### Work to be completed
Starting with the first line and ending with the line that holds "Click the red", repeat the material exactly.

### Records for the task

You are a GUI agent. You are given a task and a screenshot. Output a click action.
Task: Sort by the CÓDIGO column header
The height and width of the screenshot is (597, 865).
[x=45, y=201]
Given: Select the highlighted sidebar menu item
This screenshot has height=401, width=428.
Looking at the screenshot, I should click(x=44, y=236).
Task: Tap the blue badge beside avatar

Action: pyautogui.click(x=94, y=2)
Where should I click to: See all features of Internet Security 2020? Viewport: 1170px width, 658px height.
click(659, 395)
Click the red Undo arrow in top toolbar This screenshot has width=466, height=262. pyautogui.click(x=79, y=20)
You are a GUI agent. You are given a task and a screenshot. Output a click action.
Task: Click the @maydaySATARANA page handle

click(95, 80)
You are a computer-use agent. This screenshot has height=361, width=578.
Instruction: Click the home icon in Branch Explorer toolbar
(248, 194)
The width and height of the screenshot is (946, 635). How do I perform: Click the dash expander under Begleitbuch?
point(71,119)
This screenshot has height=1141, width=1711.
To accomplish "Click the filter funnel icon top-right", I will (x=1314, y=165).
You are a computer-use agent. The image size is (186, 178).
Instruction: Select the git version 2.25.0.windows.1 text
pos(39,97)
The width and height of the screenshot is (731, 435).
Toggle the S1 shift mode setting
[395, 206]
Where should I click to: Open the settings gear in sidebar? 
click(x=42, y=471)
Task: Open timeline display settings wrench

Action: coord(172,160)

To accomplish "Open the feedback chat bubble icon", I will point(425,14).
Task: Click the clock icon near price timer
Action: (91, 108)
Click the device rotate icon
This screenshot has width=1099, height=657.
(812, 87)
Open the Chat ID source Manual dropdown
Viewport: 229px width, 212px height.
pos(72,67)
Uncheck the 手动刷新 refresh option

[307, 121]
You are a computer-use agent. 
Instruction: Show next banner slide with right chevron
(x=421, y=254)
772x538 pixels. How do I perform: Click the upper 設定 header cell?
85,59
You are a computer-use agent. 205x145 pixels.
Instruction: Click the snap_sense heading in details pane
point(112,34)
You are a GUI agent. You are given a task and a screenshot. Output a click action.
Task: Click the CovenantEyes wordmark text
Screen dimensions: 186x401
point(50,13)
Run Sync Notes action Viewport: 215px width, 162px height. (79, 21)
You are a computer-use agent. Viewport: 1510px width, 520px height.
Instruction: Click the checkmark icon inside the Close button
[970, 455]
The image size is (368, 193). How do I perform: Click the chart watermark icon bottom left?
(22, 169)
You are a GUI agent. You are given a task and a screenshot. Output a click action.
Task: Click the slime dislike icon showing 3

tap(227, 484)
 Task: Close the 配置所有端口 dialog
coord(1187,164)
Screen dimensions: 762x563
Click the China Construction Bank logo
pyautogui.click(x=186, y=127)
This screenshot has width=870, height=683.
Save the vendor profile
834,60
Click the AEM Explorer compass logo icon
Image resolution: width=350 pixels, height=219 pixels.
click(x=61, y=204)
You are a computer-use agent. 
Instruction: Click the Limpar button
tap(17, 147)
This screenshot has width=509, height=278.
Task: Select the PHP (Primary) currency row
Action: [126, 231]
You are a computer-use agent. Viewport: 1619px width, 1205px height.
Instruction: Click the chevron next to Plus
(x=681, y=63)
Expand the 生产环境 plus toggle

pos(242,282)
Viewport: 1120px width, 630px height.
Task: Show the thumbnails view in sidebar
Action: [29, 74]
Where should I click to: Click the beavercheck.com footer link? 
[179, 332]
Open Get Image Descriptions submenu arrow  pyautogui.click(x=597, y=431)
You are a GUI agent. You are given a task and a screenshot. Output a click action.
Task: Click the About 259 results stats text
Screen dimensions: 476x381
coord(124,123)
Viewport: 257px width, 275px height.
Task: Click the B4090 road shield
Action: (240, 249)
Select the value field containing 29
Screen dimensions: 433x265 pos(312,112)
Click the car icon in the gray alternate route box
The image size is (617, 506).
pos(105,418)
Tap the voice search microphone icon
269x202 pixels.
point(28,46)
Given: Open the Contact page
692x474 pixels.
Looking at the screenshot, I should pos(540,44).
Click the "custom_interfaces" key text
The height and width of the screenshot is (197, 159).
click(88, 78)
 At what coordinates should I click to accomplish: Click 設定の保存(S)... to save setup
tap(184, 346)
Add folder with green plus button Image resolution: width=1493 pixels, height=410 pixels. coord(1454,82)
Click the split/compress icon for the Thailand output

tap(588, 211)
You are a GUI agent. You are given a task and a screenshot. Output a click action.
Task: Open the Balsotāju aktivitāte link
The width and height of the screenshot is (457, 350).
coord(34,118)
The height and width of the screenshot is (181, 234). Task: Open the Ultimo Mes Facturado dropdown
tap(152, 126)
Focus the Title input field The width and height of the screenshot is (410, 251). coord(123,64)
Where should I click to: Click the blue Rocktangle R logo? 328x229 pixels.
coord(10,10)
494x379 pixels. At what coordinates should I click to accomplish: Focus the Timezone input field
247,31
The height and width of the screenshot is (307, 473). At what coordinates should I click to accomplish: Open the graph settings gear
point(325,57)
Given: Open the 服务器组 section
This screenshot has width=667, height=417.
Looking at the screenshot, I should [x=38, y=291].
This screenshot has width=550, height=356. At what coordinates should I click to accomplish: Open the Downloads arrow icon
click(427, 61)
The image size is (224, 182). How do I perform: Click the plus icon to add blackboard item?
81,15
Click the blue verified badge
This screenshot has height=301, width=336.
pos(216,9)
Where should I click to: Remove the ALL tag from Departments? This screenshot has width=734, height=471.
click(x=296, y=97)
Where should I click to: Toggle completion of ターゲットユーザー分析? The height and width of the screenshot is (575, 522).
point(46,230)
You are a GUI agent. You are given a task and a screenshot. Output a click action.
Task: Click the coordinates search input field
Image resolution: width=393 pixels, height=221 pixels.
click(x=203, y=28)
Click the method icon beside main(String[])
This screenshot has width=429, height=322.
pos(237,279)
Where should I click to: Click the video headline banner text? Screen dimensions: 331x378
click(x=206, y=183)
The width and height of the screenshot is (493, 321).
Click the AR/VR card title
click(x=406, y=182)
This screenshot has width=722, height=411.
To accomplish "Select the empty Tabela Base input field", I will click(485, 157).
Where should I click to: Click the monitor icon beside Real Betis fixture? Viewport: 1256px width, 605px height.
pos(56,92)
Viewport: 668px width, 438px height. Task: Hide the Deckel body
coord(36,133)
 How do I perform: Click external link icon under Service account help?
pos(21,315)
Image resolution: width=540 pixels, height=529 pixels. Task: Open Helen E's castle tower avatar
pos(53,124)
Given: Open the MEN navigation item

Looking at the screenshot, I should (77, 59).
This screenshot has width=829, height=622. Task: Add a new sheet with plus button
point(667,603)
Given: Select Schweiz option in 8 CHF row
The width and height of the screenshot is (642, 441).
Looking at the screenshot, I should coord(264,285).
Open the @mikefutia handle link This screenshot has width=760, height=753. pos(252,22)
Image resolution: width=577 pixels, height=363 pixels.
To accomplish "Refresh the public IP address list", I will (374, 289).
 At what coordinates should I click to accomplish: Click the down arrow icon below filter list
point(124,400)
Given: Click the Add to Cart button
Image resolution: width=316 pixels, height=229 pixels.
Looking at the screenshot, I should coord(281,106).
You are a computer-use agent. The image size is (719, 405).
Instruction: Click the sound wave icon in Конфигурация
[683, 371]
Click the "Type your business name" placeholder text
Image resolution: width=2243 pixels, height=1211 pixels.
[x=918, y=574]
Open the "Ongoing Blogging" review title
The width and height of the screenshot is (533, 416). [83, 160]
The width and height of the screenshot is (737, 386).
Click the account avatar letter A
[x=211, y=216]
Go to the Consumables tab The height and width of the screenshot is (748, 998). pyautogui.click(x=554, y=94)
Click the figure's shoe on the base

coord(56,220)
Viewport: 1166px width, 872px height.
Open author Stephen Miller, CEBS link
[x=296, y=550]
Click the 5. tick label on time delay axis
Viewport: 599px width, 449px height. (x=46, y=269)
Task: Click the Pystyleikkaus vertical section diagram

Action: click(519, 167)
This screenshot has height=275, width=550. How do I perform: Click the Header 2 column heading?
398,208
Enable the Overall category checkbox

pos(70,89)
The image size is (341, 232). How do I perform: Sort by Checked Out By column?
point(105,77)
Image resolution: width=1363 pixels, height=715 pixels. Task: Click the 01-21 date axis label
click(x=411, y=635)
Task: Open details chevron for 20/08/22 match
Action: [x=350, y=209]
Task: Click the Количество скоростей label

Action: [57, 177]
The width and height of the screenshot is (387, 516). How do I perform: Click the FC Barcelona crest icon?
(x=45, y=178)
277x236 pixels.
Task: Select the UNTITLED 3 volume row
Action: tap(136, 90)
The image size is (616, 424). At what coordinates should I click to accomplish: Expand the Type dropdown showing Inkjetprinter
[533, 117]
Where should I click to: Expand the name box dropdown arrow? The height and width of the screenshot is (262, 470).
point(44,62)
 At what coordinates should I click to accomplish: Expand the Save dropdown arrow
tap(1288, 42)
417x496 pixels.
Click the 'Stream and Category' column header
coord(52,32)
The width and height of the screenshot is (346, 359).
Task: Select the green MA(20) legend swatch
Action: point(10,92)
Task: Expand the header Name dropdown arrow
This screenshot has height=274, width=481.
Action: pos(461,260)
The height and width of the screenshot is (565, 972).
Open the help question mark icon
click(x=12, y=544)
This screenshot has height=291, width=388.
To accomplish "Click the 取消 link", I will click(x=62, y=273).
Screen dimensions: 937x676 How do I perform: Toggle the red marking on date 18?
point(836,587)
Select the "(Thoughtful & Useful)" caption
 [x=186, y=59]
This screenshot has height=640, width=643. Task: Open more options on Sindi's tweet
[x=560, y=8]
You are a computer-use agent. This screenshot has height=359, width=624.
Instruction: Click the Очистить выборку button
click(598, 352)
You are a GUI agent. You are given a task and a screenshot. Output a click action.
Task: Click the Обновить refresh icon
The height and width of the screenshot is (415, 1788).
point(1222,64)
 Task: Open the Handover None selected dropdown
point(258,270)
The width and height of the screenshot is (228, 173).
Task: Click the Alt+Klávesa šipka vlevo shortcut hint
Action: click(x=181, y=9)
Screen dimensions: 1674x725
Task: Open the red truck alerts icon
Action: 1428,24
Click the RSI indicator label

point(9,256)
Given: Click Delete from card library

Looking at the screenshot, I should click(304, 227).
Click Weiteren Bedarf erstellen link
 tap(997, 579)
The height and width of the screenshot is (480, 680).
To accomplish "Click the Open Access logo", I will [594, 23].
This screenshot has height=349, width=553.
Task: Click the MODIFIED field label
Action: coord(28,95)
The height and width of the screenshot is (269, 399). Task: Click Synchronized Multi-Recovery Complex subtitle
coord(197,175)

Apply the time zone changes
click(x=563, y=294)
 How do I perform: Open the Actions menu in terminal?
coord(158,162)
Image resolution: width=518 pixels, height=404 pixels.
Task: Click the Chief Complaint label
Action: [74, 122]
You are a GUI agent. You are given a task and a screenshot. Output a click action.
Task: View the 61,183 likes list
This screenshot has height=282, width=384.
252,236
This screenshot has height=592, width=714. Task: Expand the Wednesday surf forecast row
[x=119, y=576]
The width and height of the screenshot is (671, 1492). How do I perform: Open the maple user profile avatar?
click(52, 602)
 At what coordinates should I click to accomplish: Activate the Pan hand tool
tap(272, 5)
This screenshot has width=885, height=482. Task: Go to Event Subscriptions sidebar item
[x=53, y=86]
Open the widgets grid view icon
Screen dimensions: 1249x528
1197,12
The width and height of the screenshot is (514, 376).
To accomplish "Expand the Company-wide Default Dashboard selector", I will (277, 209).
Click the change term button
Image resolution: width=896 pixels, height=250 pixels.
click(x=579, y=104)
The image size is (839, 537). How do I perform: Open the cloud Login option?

### Response area
You are a GUI agent. You are given a task and a screenshot. Output a click action.
Task: Sort by the CÓDIGO column header
The height and width of the screenshot is (597, 865).
[x=45, y=201]
Given: Select the highlighted sidebar menu item
This screenshot has height=401, width=428.
Looking at the screenshot, I should click(x=44, y=236).
Task: Tap the blue badge beside avatar

Action: pyautogui.click(x=94, y=2)
Where should I click to: See all features of Internet Security 2020? Viewport: 1170px width, 658px height.
click(659, 395)
Click the red Undo arrow in top toolbar This screenshot has width=466, height=262. pyautogui.click(x=79, y=20)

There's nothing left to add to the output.